Sub title: Why I feel for anyone with an electrical problem on their boat.
That's right, today I found that the power conditioner for our marine stereo was sucking down more than 2.5 amps - every hour of every day, all summer long. The power conditioner is there so if you turn the stereo on, it can supply clean power to it.
Power conditioner with the case slightly opened
Case fully opened
It was wired directly into the main power switch on our house bank. Since our bilge pump is wired into the main breaker panel, we needed to leave that main switch on to make sure the automatic bilge pump/switch worked. That means all summer long, the equivalent of a 30 watt light bulb was continuously on. For reference, we have a 40 watt solar panel, which puts out about the same amount of power when the sun is shining.
When I discovered this, I was amazed. Stunned even. Today was the greatest single day working on our boat. I really felt a great accomplishment finding this.
Here's a (16 Meg) video showing the change in amps, after I re-routed the power conditioner through the main breaker panel and the stereo switch (so it would show up on the moat's amp meter). I put some other electric things on, to get onto a good part of the boat's amp meter.
Video that shows the power drain (16 megabytes)
Here are the details...
I went to the boat today to try to track down why the starting battery (not the house bank) was always low on voltage this past summer. So I got my trusty, handheld amp meter working and set-out to understand what all the wires do, that connect to our 3 main switches (house bank, starting battery, ground). I left the ground side for another day and focused on the house and start wiring.
Here's what else I learned:
1) The starting battery was directly wired to the 35 watt spreader-type light that was mounted on the transom for use in boarding at night. This light was rarely left on, so the cause of the drained starting battery is still a mystery. Last weekend I replaced that light with an IllumaDeck LED (spreader-type) light, so it now draws 0.106 amps. I shifted the transom light's wire to the house bank. (When part way home tonight I realized that it needs a fuse. I don't think there is one on that wire.)
2) One of our man breaker panels was wired directly to the house battery and not though the main switch. Fortunately that small breaker panel is only used for the wash down pump that I fixed a few weeks ago, so it's rarely used. I shifted that wire to the main switch. (Because it was wired directly to the positive side of the battery for years, there's a bit of corrosion around the crimped lug. Guess I need to get a crimper for 6 gauge wire, cut a few inches off the wire, and re-do the connection. Anyway, I taped it up to cut down on future corrosion.)
3) The voltmeter on the circuit breaker panel draws 0.126 amps when you throw the switch to measure one of the battery's voltages. While that's not a lot of power, it adds up to more than 2.5 amp-hours per day, so it's important to not leave the switch on and measuring voltage all the time.
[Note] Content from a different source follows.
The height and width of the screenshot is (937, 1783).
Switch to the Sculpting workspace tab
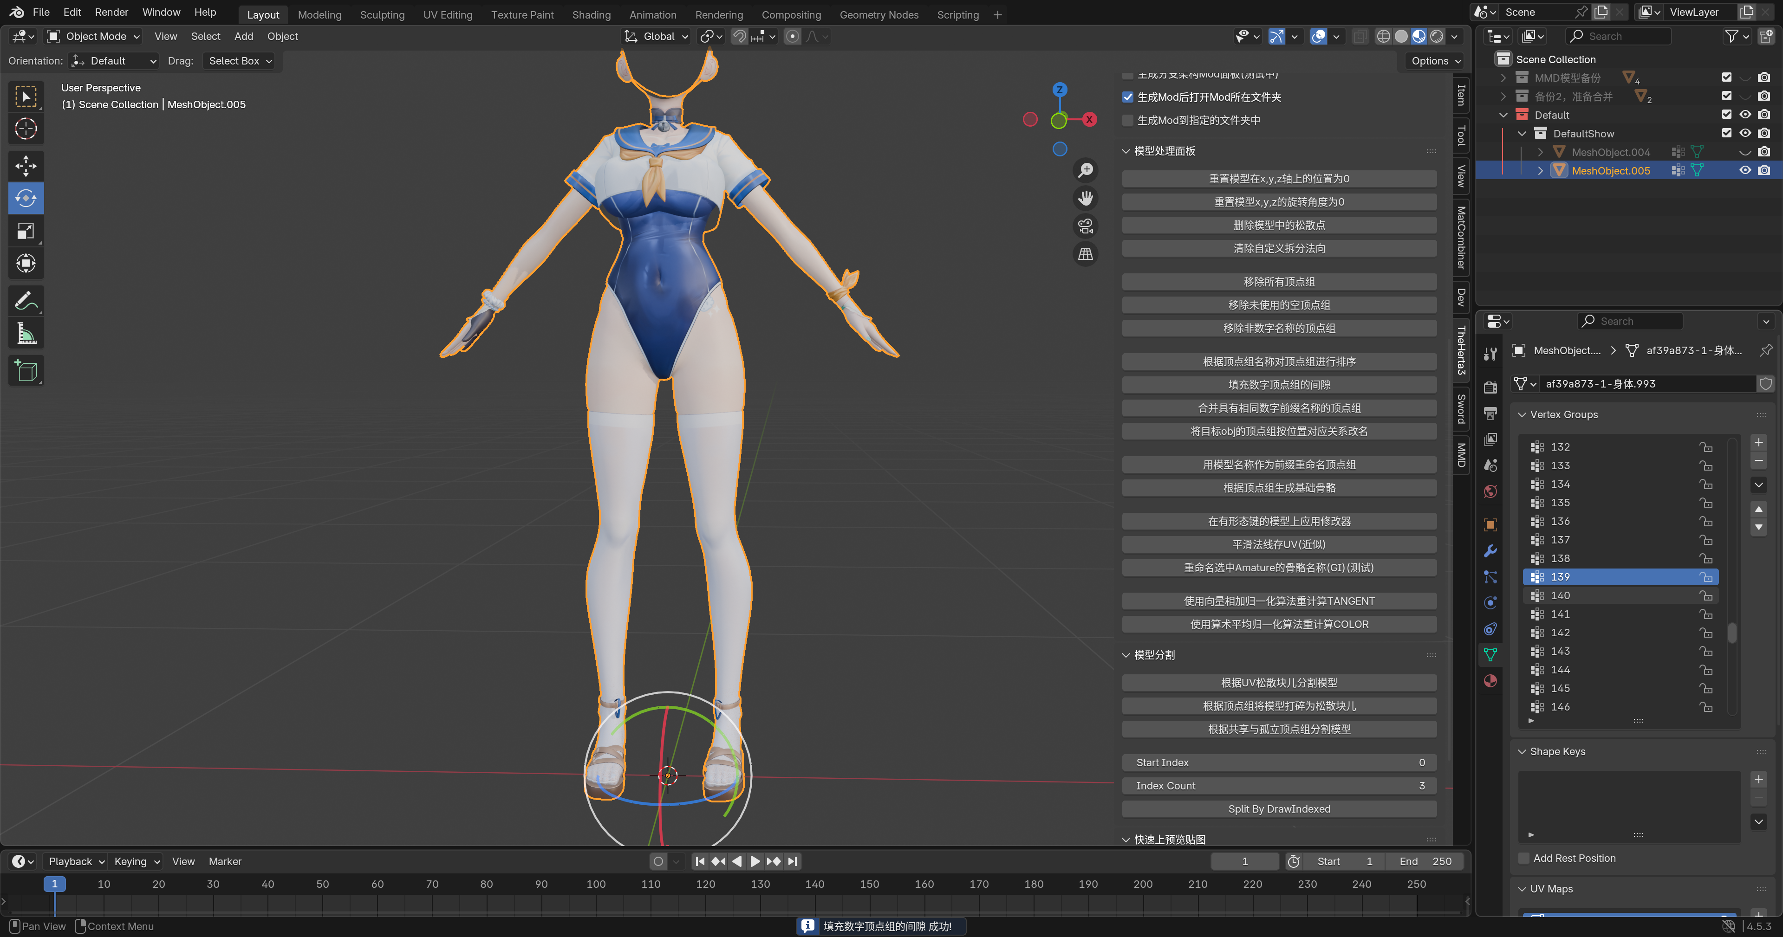382,15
4) There are 2 wires leading from the hot side of the main switches, that have 0.0035 amps going through them 24x7. I think they might goes back to the alternators, but I'm not sure. At least there's some type of relay near the alternators with similar red wires. That's an avenue to explore another day. It's really a small amount of power, so I'm not as worried about the power drain from those.
Oh, and the power conditioner for the stereo that was wired directly to the house bank? I wired it to the circuit breaker for the stereo, just like the stereo control wire like that also goes into the power conditioner. It meant creating a "Y" wire with 1 male and 2 female plugs on it. Here's my creation.
I made it by stripping the center of a 14 guage wire, removing 1/3 of the wires, trimming the insulation back at an angle and then folding the wire in half, so the folded wire went into a crimped male connection and the insulation from both sides fit into the strain relief part. I didn't have any red wire, so I covered it in red electrical tape.
Finally, I took the wire that originally went to the power conditioner and disconnected it from the battery bank. Then I labled it and left it in place in case I ever need a pre-run spare connection. (As seen below, the label is on white paper held in place with a little bit of duct tape.) Maybe I can use the wire when I re-run the bilge pump wiring so it has a direct connection to the hot side of the house bank. Once I get that re-wired, I won't have to leave the main switch on all summer.
Here are the wires at the main switches.
It may not look simple, but it all makes sense to me now. That is, except for those two 0.0035 amp wires.
By the way, I actually like doing this type of thing. It's like a puzzle of sorts.